Multiple sclerosis (MS) is an inflammatory demyelinating disease of the CNS that has a component of genetic susceptibility. The locus with the strongest association with susceptibility is the major histocompatibility complex (MHC), and this association has been well-validated in a multitude of studies.1 The main risk haplotype for MS within the MHC is tagged by the HLA DRB1*1501 allele.1 However, there is mounting evidence that other haplotypes may also contribute to MS susceptibility in European populations.2–5 In particular, 3 class I MHC alleles have been proposed to be associated with susceptibility to MS after accounting for the effect of HLA DRB1*1501: HLA A*02, HLA B*4402, and HLA C*05.2,6–10 The most recent class I MHC allele, HLA B*4402, was discovered by imputing HLA alleles from single nucleotide polymorphism (SNP) genotype data and is consistent with a recent report that the HLA Bw4 group of HLA B alleles (which includes HLA B4402) is associated with reduced susceptibility to MS.8,11
While imputation of SNP data provides good estimates of HLA type in many cases, the effectiveness of this method is allele-specific. SNP data can localize an effect, but there is, as yet, not a comprehensive set of surrogate SNPs for each MHC class I or II allele.12 Thus, we turned to a novel, independent dataset of class I and II MHC typing data to validate the respective roles of these 3 MHC class I alleles. Our new data are of 2-digit resolution, meaning that, for example, HLA B*4402 is one of several alleles captured under the HLA B*44 rubric used in the HLA typing data that we have collected in the subjects from the Partners MS Center in Boston.

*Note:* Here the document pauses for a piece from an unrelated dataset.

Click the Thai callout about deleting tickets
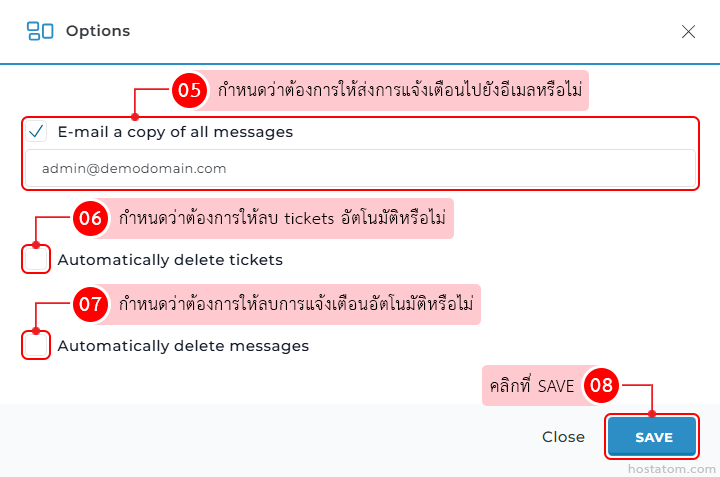 [282, 218]
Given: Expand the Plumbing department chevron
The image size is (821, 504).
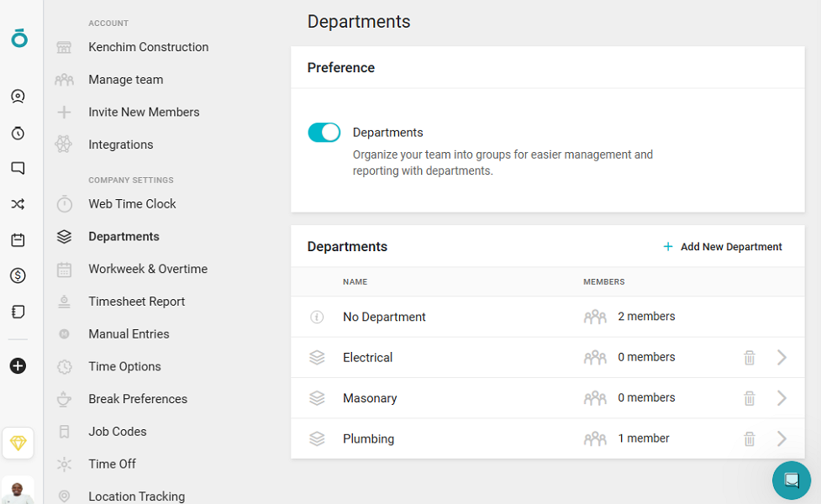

Here, we replicate the existence of HLA DRB1*1501-independent MHC class I susceptibility haplotypes and refine the relative roles of HLA A*02, HLA B*44, and HLA C*05. While the HLA C*05 allele appears to be secondary to HLA B*44, HLA A*02 is an independent risk allele. Secondarily, we extend our analysis to explore the phenotypic associations of the protective HLA A*02 and HLA B*44 alleles in subjects with MS.
METHODS
Human subjects.
All subjects with MS met the revised McDonald diagnostic criteria13 or had a clinically isolated demyelinating syndrome (CIS); the latter subjects have a history of a single episode of inflammatory demyelination documented by a neurologist and had 2 or more periventricular or ovoid hyperintense T2 lesions of >3 mm on MRI.14 The control subjects consist of a population of 776 anonymous samples from unrelated subjects consecutively recruited as volunteer donors for a bone marrow registry by the C.W. Bill Young Department of Defense Marrow Donor Program. Because of the recruitment setting, individuals are unlikely to be related and are likely to originate from different areas of the United States. The MS and control subjects are self-identified as non-Latino, non-Asian, non–African American subjects of European ancestry. The demographic profile of both sets of subjects is outlined in table 1.
Standard protocol approvals, registrations, and patient consents.
The study was approved by the institutional review board of Partners Healthcare and written informed consent was obtained from all patients participating in the study.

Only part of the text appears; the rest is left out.